[e2e] was double blind, now reproduceable results
Jon Crowcroft
Jon.Crowcroft at cl.cam.ac.uk
Thu May 27 23:44:50 PDT 2004
thanks for this - very useful reference, and of course as well as
privacy concerns, as david reed points out, there are patent warfare
concerns too - we just had a nice talk by hal abelson here about the
MIT ideas in open courseware and in Dspace, that led to the creative commons
ideas for how to have a more flexible aprpoach to things, and I think
that while that might address IPR worries about background nicely and
attribution and exploitation, it didnt really cover privacy that
well...a hard problem, (and as i said one which at least the eu
medical world has coped with remarkably well) without losing compelte
siight of the value of having all the data available to liegitimate
other researchers to further all our knowledge...
but i would like to ask: how relevant is this to 99% of computign and
communications research? frankly, I have only twice ever had to be
careful about data in papers, and eventually (one case in 3 weeks once
patent was filed, the case in about 3 years when the currency of the
network monitoring data was no longer a threat to the operator if it
was in competitors hands) we could release all the information and
code associated with the paper...
personally, i think that in our business (whatever it is)
legititmate reasons to withold data and methods that would allow
someone to reproduce our work, will be the exception rtaher than the
rule, and that we should make use of something like Dspace or other
Archiv repositories to maximise knowledge rather than arguing about
the occasional reasons (at least here) not to...

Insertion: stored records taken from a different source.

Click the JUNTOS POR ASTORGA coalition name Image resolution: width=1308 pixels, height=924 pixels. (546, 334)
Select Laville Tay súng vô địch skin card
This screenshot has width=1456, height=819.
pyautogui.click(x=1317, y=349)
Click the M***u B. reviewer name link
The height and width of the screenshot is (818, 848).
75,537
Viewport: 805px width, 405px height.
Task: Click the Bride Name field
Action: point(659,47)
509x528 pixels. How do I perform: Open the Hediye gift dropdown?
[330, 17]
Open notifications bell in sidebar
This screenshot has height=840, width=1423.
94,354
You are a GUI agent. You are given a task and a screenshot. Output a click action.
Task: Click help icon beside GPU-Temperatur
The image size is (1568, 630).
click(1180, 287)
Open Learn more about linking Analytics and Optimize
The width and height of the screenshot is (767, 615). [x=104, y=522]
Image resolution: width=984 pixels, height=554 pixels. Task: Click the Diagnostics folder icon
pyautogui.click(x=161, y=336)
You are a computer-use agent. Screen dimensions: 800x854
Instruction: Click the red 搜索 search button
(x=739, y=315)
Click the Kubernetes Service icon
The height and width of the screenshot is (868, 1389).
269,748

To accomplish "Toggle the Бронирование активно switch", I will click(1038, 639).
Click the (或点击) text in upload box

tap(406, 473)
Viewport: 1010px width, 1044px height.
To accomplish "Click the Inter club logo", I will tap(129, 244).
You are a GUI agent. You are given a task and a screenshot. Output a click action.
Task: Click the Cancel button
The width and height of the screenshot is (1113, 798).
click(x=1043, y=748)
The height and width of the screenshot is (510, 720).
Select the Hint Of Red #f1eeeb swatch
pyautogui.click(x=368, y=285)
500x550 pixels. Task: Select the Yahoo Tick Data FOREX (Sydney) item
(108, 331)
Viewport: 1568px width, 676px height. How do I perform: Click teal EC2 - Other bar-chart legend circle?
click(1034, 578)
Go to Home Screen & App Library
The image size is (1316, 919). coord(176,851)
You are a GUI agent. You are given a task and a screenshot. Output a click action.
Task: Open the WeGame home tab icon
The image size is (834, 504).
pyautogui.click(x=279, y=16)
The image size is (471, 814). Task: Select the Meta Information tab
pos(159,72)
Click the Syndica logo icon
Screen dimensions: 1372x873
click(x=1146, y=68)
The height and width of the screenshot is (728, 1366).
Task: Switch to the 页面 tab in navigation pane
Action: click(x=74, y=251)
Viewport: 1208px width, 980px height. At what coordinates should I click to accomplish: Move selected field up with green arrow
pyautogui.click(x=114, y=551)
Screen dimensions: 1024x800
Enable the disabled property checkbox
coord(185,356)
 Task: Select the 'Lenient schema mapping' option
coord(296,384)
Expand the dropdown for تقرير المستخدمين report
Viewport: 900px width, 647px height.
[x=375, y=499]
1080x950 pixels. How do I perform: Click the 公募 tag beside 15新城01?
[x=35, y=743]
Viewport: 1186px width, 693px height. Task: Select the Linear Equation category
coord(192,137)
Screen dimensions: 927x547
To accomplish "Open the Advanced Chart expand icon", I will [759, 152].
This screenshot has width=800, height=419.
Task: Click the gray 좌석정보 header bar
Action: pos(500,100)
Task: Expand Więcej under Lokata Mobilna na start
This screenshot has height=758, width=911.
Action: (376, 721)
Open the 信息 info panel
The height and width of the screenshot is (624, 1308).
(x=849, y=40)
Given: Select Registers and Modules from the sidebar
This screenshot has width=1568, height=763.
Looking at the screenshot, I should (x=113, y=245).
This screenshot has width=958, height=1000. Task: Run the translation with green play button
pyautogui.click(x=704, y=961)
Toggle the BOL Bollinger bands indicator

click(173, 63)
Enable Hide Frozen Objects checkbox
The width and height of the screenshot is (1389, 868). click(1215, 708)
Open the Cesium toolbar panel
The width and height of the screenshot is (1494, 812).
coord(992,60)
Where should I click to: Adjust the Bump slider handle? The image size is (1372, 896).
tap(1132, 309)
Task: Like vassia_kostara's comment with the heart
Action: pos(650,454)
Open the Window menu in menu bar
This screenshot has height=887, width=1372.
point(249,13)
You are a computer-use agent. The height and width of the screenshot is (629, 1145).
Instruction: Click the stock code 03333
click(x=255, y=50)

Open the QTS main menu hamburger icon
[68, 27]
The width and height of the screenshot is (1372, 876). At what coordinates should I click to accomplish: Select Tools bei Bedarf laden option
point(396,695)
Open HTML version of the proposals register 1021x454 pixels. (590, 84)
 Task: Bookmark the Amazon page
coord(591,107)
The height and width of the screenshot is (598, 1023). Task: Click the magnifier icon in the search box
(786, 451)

i mean lets take a sample of the lsat 20 year sigcomm papers - how
many of them could we confirm, and how many if we cannot confirm them,
could we come up with a decent excuse for why not?
In missive <p06100503bcda9a14f368@[18.26.0.27]>, "Karen R. Sollins" typed:
>>--============_-1126523080==_ma============
>>Content-Type: text/plain; charset="us-ascii" ; format="flowed"
>>
>>With respect to anonymizing and releasing data, let me recommend to
>>you a few pages of a CSTB report, "Information Technology Research
>>for Federal Statistics", National Academy Press, 2000. See
>>http://www7.nationalacademies.org/cstb/pub_federalstatistics.html.
>>The focus in that report was to a large extent on data about people,
>>so privacy was often considered paramount, but I believe the
>>techniques and state of technology with respect to statistics are
>>applicable here as well. I recommend to you pp. 34 - 40, the section
>>titled "Limiting Disclosure" in Chapter 2, "Research Opportunities".
>>The conclusion to draw from their examples is that at least in the
>>domains over which they were looking, it is not well understood how
>>to truly hide the information one wants to hide. Rather than
>>possibly misrepresenting the story to you, I recommend you read it
>>for yourselves.
>>
>> Karen
>>
>>At 10:21 AM -0700 5/26/04, Joe Touch wrote:
>>>RJ Atkinson wrote:
>>>
>>>>
>>>>On May 26, 2004, at 11:52, Joe Touch wrote:
>>>>
>>>>>Impossible is the case I was referring to. Certainly IF transforms are
>>>>>possible then they should be used and the data made available. However,
>>>>>some data sources aren't comfortable with these transforms, since there
>>>>>may be data correlation that ends up compromising the transform.
>>>>>
>>>>>Notably those that correlate data to existing Internet routing tables -
>>>>>if you found something that preserved not only prefixes but also the
>>>>>aggregation, and published it, you'd have to publish the routing tables
>>>>>similarly transformed. However, since the untransformed routing tables
>>>>>are available publicly anyway, you've compromised your transform.
>>>>
>>>> Whether the transform is compromised would depend greatly on which
>>>>particular routing tables one was working with.
>>>
>>>Yes. Bob was saying that there exists. I'm claiming there are cases
>>>where there does not exist - i.e., not for all.
>>>
>>>The issue is what to do with a paper published in the case I'm
>>>considering; we all know what to do when you CAN safely anonymize.
>>>
>>>However, note that you don't always know when it's safe - just
>>>because _you_ can't correlate the info doesn't mean someone else
>>>can't.
>>>
>>>Joe
>>>
>>>
>>>
>>>Content-Type: application/pgp-signature; name="signature.asc"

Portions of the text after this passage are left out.